WHAT YOU HAVE TO DO
For the entries below, how many lines contain the word "search"? Reply with the number and nothing else.

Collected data
━━━━━━━━━━━━━━━━━━━━
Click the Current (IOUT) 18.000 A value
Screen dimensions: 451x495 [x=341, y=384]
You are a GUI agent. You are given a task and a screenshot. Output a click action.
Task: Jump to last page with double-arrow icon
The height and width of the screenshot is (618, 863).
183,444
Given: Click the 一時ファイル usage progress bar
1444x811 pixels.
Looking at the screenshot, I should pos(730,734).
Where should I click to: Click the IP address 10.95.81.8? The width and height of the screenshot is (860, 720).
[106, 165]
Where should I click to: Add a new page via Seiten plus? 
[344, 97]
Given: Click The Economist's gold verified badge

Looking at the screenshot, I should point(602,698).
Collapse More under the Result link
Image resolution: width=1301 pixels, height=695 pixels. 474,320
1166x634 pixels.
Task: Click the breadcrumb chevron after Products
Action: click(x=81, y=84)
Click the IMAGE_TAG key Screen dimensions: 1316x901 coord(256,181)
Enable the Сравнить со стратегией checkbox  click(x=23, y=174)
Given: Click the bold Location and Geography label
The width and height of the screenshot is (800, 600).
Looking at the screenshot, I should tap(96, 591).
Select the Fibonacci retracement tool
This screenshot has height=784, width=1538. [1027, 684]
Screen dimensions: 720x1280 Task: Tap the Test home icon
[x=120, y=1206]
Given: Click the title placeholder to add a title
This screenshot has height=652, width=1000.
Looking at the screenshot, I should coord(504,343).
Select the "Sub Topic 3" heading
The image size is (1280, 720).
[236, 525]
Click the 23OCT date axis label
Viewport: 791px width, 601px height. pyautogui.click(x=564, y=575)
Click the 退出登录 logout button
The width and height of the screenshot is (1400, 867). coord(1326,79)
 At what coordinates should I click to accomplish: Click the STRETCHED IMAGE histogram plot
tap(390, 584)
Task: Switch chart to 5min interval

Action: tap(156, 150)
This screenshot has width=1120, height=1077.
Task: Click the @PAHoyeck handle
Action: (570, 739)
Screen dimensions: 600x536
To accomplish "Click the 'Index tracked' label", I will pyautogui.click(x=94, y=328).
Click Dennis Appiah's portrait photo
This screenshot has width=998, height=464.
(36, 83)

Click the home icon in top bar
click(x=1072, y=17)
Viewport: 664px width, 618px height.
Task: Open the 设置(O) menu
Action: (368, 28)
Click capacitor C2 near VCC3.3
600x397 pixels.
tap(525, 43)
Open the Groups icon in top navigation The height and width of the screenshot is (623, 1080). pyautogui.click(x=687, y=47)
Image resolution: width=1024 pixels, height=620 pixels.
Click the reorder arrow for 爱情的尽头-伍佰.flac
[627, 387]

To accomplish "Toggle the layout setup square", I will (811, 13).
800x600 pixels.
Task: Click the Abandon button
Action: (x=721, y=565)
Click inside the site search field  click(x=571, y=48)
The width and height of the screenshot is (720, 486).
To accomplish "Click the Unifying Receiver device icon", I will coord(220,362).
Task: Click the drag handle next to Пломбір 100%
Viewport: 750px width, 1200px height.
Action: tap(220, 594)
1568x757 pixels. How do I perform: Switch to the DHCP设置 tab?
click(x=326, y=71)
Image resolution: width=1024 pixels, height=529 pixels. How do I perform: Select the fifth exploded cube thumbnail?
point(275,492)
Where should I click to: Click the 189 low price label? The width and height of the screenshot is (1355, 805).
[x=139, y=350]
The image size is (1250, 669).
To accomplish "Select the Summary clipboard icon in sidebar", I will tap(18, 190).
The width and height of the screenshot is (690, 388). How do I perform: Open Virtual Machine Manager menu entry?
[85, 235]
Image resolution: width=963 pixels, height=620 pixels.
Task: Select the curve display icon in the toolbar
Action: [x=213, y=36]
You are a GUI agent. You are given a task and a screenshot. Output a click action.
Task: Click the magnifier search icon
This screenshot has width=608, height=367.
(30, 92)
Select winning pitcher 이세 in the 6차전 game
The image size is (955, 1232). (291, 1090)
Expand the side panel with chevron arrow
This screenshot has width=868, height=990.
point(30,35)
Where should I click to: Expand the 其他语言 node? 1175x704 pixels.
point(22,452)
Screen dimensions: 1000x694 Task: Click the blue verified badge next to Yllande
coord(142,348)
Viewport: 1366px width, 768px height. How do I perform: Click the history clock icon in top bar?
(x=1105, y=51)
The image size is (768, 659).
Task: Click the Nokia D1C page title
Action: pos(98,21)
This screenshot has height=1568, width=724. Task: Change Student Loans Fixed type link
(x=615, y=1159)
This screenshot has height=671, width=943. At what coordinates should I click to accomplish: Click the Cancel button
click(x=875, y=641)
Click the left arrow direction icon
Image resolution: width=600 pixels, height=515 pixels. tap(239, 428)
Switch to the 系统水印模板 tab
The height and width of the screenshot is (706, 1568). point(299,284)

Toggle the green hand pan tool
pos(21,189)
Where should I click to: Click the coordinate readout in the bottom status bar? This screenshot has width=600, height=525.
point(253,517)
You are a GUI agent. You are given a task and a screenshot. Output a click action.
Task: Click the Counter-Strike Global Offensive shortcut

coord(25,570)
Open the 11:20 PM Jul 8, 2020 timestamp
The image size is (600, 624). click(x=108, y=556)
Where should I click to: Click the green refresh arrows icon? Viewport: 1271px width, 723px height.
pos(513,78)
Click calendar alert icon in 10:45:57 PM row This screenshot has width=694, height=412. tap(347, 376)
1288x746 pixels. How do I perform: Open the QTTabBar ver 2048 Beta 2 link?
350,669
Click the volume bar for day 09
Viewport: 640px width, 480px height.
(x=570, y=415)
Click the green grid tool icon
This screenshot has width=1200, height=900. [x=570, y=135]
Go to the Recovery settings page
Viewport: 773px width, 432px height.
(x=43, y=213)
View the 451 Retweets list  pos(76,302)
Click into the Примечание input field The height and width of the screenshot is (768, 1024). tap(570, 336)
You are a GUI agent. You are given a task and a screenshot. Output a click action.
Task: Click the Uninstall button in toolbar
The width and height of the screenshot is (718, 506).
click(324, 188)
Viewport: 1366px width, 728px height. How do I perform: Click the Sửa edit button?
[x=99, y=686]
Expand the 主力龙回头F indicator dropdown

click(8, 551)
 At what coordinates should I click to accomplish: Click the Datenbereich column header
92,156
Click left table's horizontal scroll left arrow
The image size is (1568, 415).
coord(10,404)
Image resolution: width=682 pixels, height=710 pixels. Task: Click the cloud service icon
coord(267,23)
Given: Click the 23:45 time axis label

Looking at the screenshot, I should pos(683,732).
━━━━━━━━━━━━━━━━━━━━
RESULT FOR THIS EXERCISE
2